* [About this task]: Write an exact copy of the entries below that leaves out all pictures.

Source data section start

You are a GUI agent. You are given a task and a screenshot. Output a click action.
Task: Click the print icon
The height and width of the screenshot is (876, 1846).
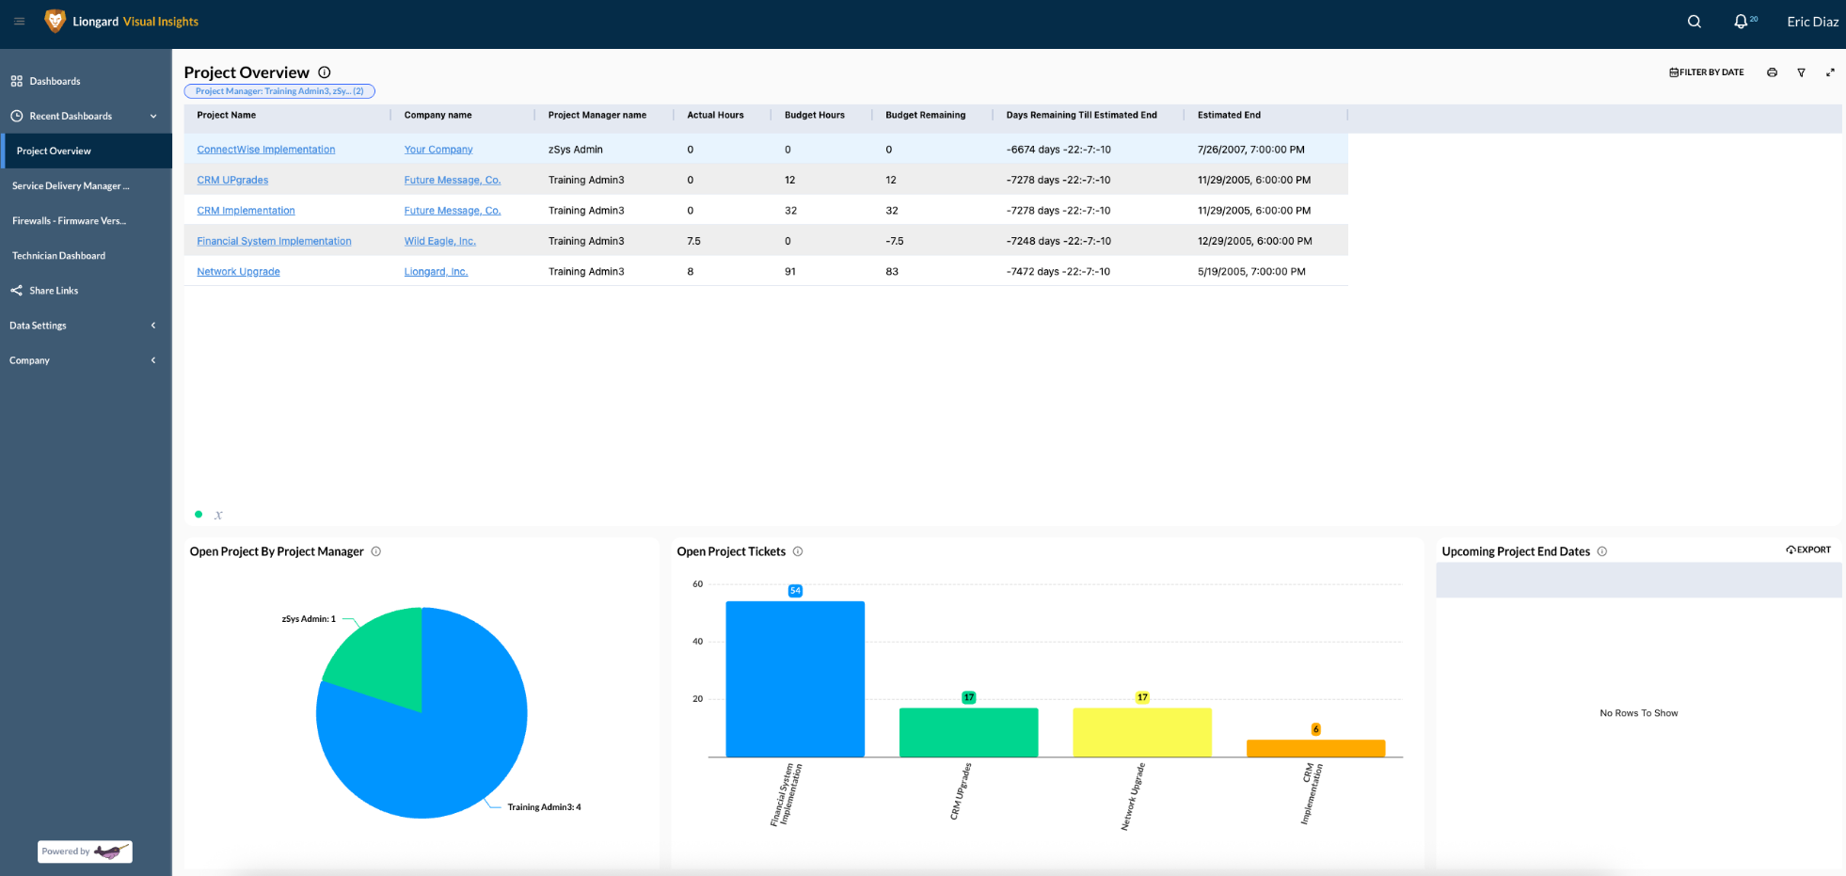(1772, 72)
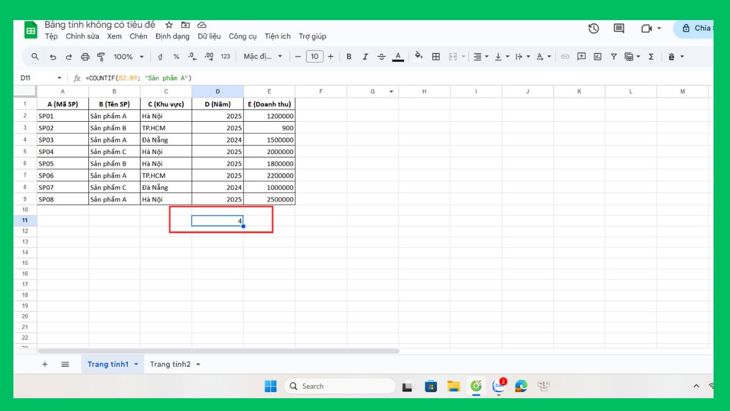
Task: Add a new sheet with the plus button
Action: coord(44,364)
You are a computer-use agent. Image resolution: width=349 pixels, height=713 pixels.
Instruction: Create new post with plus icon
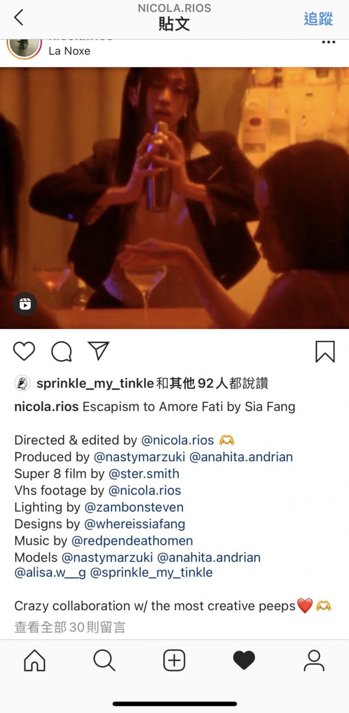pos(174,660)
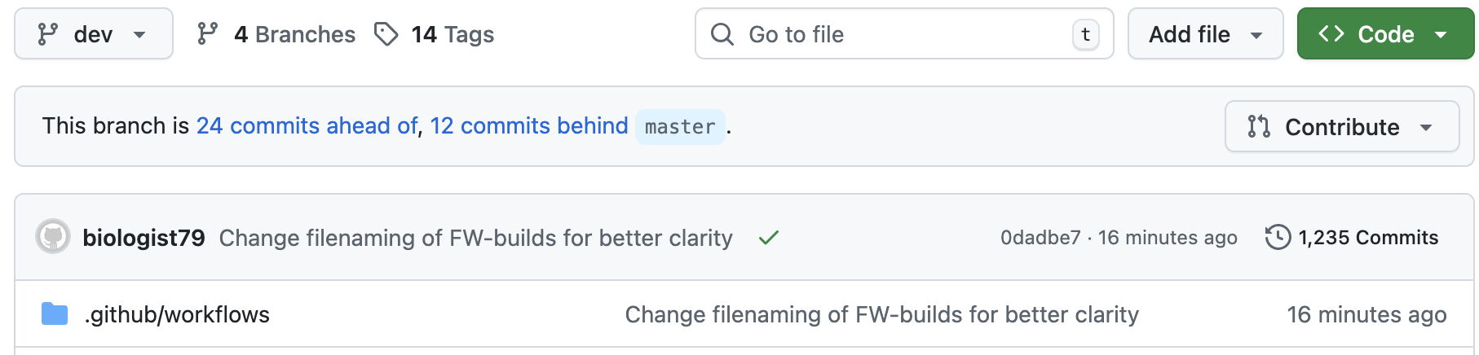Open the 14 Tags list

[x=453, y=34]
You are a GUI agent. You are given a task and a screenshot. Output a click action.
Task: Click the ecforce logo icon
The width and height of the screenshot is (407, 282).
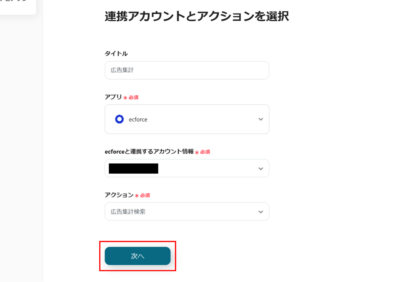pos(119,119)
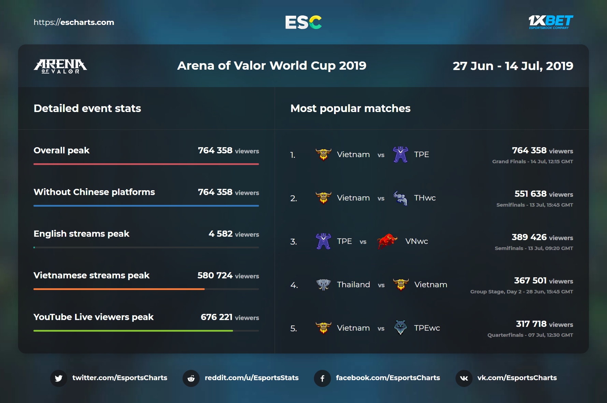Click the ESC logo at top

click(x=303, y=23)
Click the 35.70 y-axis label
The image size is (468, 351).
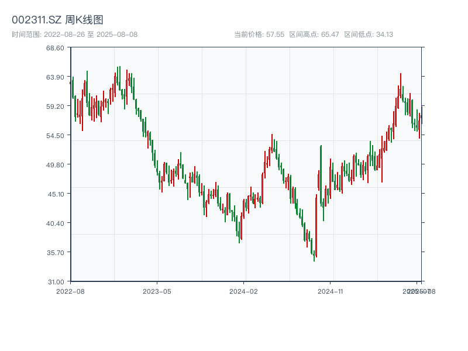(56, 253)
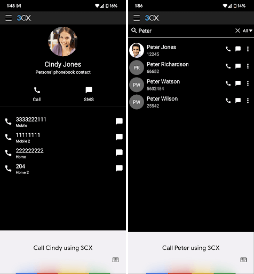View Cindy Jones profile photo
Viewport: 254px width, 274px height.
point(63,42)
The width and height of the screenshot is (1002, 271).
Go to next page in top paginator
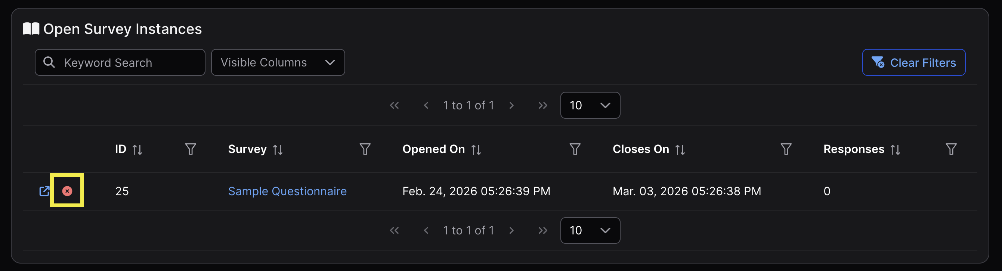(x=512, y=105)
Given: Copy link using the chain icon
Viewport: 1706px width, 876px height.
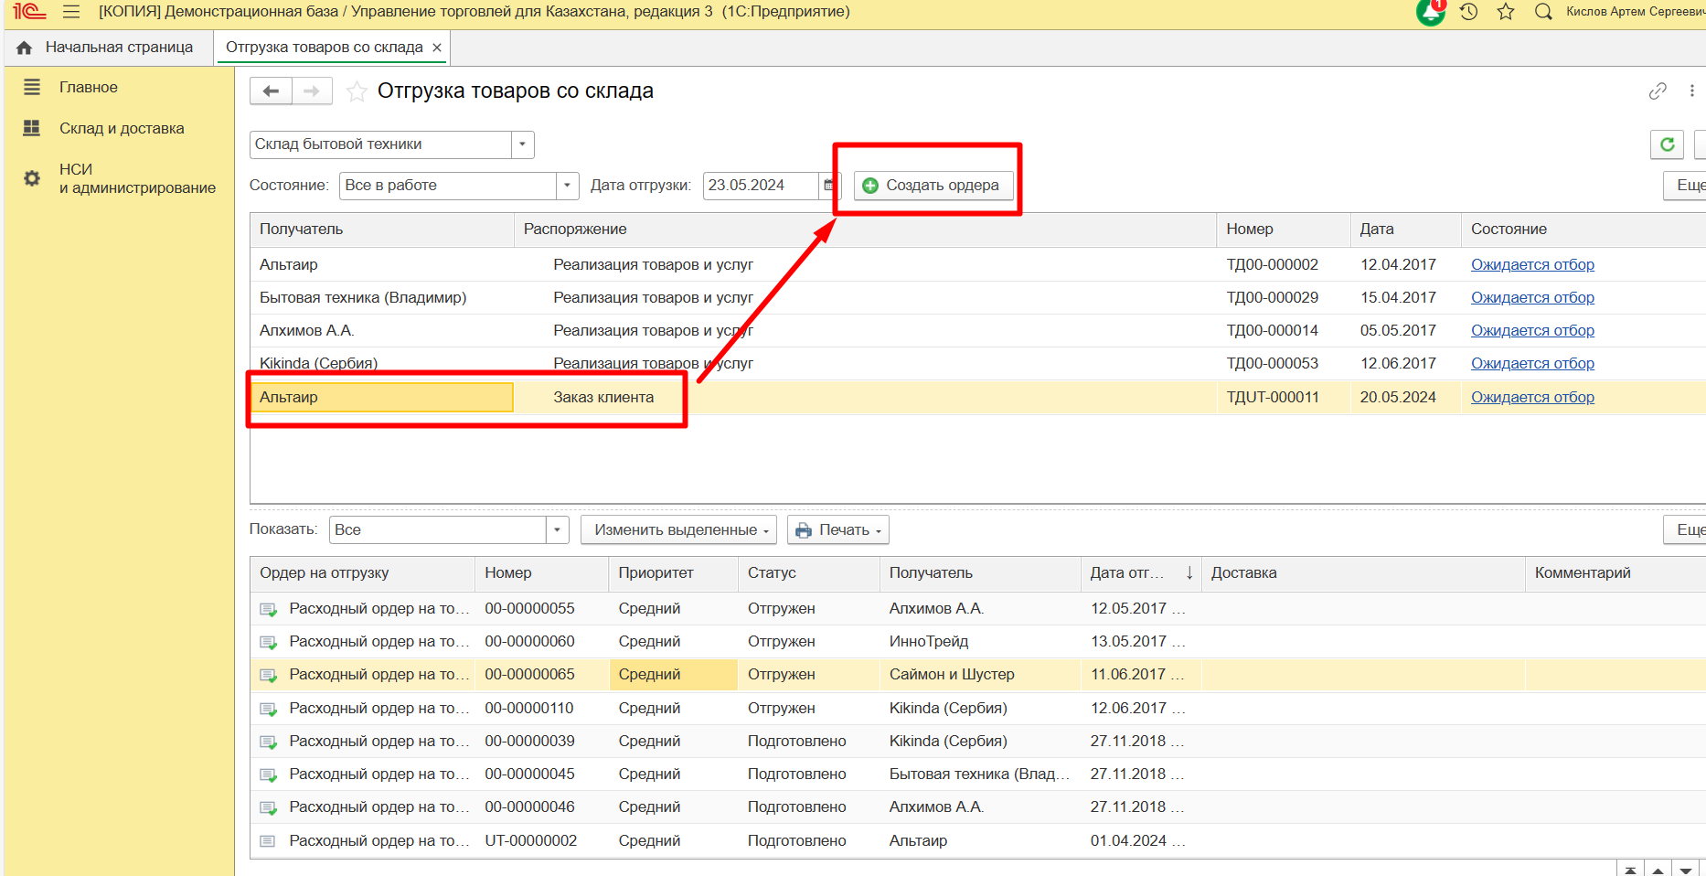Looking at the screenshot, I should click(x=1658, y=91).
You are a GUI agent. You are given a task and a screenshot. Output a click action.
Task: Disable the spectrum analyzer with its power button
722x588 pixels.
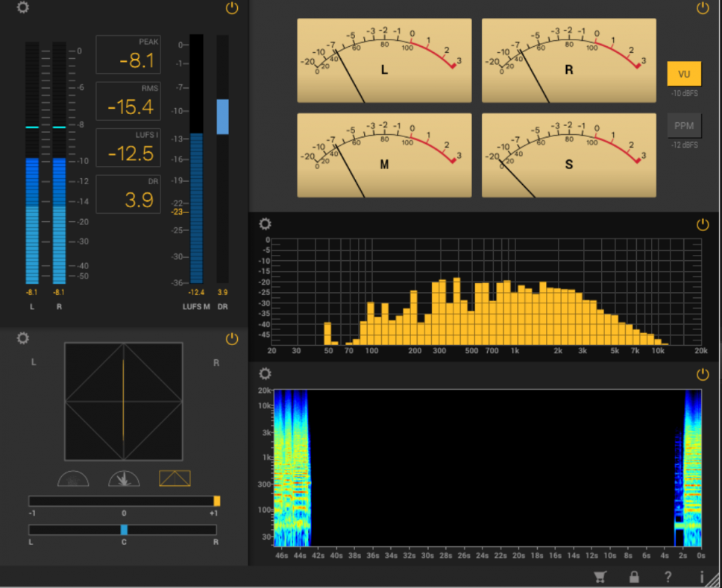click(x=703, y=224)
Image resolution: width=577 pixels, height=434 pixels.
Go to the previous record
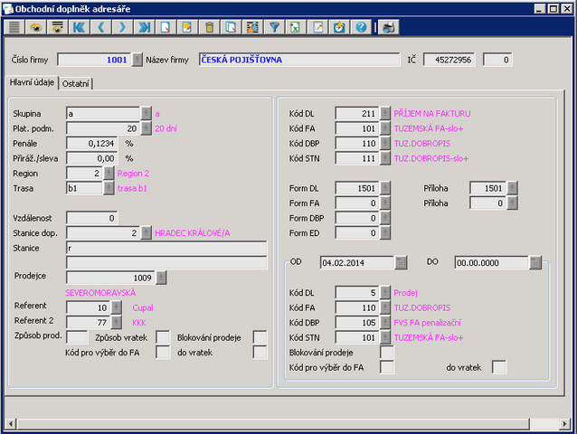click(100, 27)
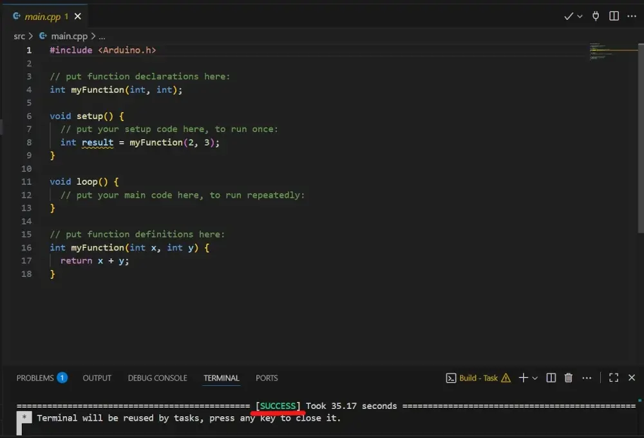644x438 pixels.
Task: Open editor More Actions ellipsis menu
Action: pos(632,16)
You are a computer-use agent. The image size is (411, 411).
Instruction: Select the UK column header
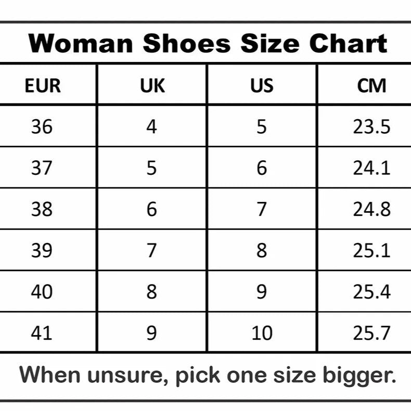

Source data section end

* [Solution below]:
You are a GUI agent. You are given a task and a screenshot. Output a click action.
Task: Click the print icon
The height and width of the screenshot is (876, 1846).
(1772, 72)
Task: Add a new sheet with the plus button
Action: coord(44,364)
You are a computer-use agent. Image resolution: width=349 pixels, height=713 pixels.
Instruction: Create new post with plus icon
pos(174,660)
Open the 14 Tags list

[x=453, y=34]
You are a GUI agent. You are given a task and a screenshot. Output a click action.
Task: Click the ecforce logo icon
The width and height of the screenshot is (407, 282).
pos(119,119)
Click the ESC logo at top

click(x=303, y=23)
Click the 35.70 y-axis label
The image size is (468, 351).
(56, 253)
View Cindy Jones profile photo
Viewport: 254px width, 274px height.
point(63,42)
The width and height of the screenshot is (1002, 271).
Go to next page in top paginator
(x=512, y=105)
Given: Copy link using the chain icon
Viewport: 1706px width, 876px height.
Looking at the screenshot, I should click(x=1658, y=91).
You are a GUI agent. You are given a task and a screenshot. Output a click action.
Task: Disable the spectrum analyzer with its power button
722x588 pixels.
click(x=703, y=224)
Image resolution: width=577 pixels, height=434 pixels.
Go to the previous record
click(100, 27)
644x438 pixels.
Task: Open editor More Actions ellipsis menu
Action: pos(632,16)
You are a computer-use agent. The image size is (411, 411).
Instruction: Select the UK column header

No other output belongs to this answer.